Ingredients

  • Melissa’s Jalapeño Peppers 4
  • SpinneysFOOD Fine Grain White Sugar 200g
  • SpinneysFOOD Bottled Drinking Water 250ml
  • SpinneysFOOD Fresh Basil leaves 30+
  • Frozen watermelon 150g
  • Fresh lime juice 1 tbsp
  • Something & Nothing Cucumber Seltzer 4 tbsp
  • SpinneysFOOD Ice 1

Nutrition (Per serving)

  • Calories 829
  • Fat 1g
  • Saturates 0.2g
  • Protein 4g
  • Carbs 216.6g
  • Sugars 211.4g

Given the cook-at-home nature of Spinneys and natural variations in ingredients, nutritional information is approximated."

Watermelon breeze

Other 10 Mins Prep · 10 Mins Cook


  1. To make the syrup, roughly chop the jalapeño peppers.
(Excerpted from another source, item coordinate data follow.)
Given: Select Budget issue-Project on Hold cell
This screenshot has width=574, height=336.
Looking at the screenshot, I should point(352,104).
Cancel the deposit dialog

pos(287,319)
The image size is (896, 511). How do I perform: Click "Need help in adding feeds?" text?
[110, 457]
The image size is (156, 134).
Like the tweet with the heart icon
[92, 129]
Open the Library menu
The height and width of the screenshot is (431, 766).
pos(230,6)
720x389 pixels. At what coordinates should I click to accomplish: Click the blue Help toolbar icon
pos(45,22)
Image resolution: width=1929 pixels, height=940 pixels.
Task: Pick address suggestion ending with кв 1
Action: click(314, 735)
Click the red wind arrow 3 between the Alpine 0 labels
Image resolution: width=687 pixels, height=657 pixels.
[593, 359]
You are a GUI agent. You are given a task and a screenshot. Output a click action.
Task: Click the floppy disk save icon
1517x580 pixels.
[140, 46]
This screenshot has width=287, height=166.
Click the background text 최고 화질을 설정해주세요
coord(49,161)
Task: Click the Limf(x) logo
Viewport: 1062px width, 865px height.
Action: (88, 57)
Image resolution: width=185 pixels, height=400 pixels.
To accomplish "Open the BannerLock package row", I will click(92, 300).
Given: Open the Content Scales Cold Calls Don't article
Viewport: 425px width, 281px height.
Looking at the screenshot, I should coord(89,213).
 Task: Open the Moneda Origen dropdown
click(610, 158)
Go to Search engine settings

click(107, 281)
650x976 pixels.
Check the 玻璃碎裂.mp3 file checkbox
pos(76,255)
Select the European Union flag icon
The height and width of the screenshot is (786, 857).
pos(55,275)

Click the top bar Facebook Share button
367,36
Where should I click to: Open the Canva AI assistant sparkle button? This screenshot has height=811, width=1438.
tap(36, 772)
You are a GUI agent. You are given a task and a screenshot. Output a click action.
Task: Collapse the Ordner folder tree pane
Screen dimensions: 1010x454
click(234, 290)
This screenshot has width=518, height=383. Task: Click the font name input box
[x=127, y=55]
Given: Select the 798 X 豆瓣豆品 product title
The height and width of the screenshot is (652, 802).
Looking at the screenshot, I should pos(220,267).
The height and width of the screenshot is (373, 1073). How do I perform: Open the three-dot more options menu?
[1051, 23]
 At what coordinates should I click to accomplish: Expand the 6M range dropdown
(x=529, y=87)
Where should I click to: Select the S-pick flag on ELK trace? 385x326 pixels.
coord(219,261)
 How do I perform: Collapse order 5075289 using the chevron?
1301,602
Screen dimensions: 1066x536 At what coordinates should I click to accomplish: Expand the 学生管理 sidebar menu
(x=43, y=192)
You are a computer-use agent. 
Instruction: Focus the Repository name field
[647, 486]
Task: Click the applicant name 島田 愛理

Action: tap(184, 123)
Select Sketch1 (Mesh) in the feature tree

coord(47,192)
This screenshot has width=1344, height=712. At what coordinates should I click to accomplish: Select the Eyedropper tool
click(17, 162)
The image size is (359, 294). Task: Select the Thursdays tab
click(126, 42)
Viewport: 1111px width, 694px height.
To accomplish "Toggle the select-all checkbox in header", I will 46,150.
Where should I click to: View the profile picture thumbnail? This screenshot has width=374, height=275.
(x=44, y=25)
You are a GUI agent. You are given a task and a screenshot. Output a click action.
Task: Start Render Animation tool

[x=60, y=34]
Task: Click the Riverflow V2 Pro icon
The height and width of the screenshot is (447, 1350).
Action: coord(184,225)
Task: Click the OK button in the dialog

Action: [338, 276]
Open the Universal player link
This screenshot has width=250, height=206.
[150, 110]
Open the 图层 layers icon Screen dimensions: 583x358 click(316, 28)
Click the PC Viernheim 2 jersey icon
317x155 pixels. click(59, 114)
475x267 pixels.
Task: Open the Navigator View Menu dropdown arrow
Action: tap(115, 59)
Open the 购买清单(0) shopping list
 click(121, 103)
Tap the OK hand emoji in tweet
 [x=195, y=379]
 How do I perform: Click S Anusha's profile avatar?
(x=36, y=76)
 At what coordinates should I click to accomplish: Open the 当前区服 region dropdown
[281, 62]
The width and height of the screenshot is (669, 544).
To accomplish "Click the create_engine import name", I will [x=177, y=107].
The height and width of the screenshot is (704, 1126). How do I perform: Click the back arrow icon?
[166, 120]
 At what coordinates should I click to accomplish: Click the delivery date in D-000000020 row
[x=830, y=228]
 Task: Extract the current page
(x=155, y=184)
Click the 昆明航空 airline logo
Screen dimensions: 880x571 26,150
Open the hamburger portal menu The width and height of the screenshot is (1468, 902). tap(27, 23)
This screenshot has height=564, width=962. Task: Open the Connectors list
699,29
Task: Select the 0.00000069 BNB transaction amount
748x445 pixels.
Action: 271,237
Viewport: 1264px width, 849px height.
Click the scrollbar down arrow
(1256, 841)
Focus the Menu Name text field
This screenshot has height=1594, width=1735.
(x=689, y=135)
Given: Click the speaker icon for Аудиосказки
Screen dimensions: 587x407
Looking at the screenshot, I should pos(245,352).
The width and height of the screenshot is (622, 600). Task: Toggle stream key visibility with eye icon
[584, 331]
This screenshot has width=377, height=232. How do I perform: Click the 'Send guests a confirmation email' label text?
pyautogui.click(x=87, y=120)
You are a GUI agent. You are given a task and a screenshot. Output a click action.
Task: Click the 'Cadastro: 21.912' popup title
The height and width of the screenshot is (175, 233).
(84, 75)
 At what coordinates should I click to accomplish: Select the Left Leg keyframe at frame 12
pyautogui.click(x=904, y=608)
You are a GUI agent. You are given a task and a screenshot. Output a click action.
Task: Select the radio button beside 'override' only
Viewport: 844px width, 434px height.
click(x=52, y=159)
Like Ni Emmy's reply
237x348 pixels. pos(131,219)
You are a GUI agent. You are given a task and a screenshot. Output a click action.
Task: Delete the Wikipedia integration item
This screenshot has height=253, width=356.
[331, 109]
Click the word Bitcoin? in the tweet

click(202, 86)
Place the sugar and water in a pot over a medium heat and bring to a boil. Add 30 basil leaves and the jalapeños. Simmer for 30 seconds then remove from the heat. Allow the syrup to cool down to room temperature, approx. 30 minutes. Strain the syrup into a jar and seal. Store in the fridge for up to two weeks.
  2. Place the watermelon, syrup and lime juice in a blender. Blitz until there are no watermelon chunks. Gently stir in the seltzer to preserve the carbonation.
  3. Place the ice cubes into 2 glasses. Pour the mixture into the glasses, garnish with a sprig of basil and serve.